II. RELEVANT LAW AND PRACTICE
- A
description of the relevant domestic law and
practice can be found in the case of Abdolkhani
and Karimnia v. Turkey (no.
30471/08, §§ 29-44, 22 September 2009).
- A
description of the situation of Ennahda
members in Tunisia can be found in Saadi
v. Italy ([GC] (no. 37201/06, §§
65-79, ECHR 2008 ...).
THE LAW
I. ALLEGED VIOLATIONS OF ARTICLES 3 AND 13 OF THE
CONVENTION
- The applicant complained under Article 3 of the
Convention that his removal to Tunisia would
expose him to a real risk of torture and other forms of ill treatment
on account of his affiliation with Ennahda.
He further submitted, without relying on
any Article of the Convention, that he had not been interviewed by
the competent authorities regarding his asylum request until November
2009, and has not been informed of the outcome of that interview. The
applicant also contended that he was not able to challenge the
decision to deport him as he had not been informed of any deportation
order made in his respect.
- The Court considers that the
second limb of the applicant's aforementioned complaints should be
examined from the standpoint of Article 13 of the Convention.
A. Admissibility
- The
Government submitted that the applicant had failed to exhaust the
domestic remedies available to him, within the meaning of Article 35
§ 1 of the Convention. They maintained in this connection that
the applicant could and should have applied to the administrative
courts and requested that the decision of the refusal
of the domestic authorities to refuse
him temporary asylum be set aside, as should the decision to deport
him taken in accordance with Article 125 of the Constitution.
- The
applicant submitted that he could not have challenged decisions which
had not been served on him.
- The
Court reiterates that it has already examined and dismissed an
identical objection by the respondent Government in the case of
Abdolkhani and Karimnia (cited above, §§ 56-59). The
Court finds no particular circumstances in the instant case which
would require it to depart from this jurisprudence. The Court
accordingly rejects the Government's objections.
- The
Court observes that the application is not manifestly ill founded
within the meaning of Article 35 § 3 of the Convention. It
further notes that it is not inadmissible on any other grounds. It
must therefore be declared admissible.
B. Merits
- The
Government submitted that the applicant's request for temporary
asylum had been examined and rejected by the competent authorities.
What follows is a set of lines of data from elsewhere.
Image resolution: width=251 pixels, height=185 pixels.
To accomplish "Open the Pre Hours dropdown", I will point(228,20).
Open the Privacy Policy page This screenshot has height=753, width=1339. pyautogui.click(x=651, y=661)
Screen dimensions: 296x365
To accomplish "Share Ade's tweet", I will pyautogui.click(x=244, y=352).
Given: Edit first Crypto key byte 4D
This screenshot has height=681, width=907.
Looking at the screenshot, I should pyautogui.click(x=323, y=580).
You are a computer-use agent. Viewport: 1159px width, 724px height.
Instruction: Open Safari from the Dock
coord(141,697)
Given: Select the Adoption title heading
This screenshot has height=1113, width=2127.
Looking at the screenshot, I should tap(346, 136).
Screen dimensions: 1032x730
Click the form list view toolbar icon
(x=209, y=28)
They noted in this connection that the applicant had not sought
asylum for several years, despite the fact that he had been living in
Turkey all that time. They submitted that the applicant had also
travelled to Tunisia twenty-nine times in 1995 and 1996. In support
of their submissions, the Government submitted a document which
stated that the applicant had left Turkey from Hatay, the city
situated on the border between Turkey and Syria. The Government
further maintained that the applicant was accused of being a member
of al Qaeda and that he therefore posed a threat to national
security and public order in Turkey. The
Government considered that the applicant's removal to Tunisia would
not expose him to any risk.
- The
Government further reiterated that the applicant could have applied
to administrative courts and requested that the decisions taken in
his respect in accordance with Article 125 of the Constitution be set
aside. In support of their claim, the Government submitted copies of
four Supreme Administrative Court decisions upholding first-instance
court judgments annulling deportation orders issued in respect of
four asylum seekers.
- The
applicant disputed the Government's submissions. He insisted that he
had not been a member of a terrorist organisation but of Ennahda.
The applicant further contended that he
had applied to the UNHCR, requesting refugee recognition as early as
1997. He also noted that during 1995 and 1996 he had gone not to
Tunisia but to Syria, since during those years he had been exporting
textile products from Turkey to Syria. The applicant submitted that
he had applied to the Turkish authorities immediately after he had
been recognised as a refugee by the UNHCR. He noted in this
connection that, despite the Government's submissions regarding the
rejection of his temporary asylum request, he was interviewed by
officials from the Ministry of the Interior in relation to his
temporary asylum request between 9 and 12 November 2009. He was not
however informed of the outcome of this interview (paragraph 18
above). The applicant finally submitted that he could not challenge
the deportation decision and the decision rejecting his asylum claim,
since they had not been served on him.
- As
regards the applicant's submissions under Article 3 of the
Convention, the Court observes at the outset that the applicant
claimed that he was a member of Ennahda and submitted a
document according to which one of its founders, the chairman of
Ennahda, had stated that the applicant was a member of the
Ennahda Party of Tunisia and that he would be at risk of imprisonment
and torture if returned to Tunisia on account of that affiliation.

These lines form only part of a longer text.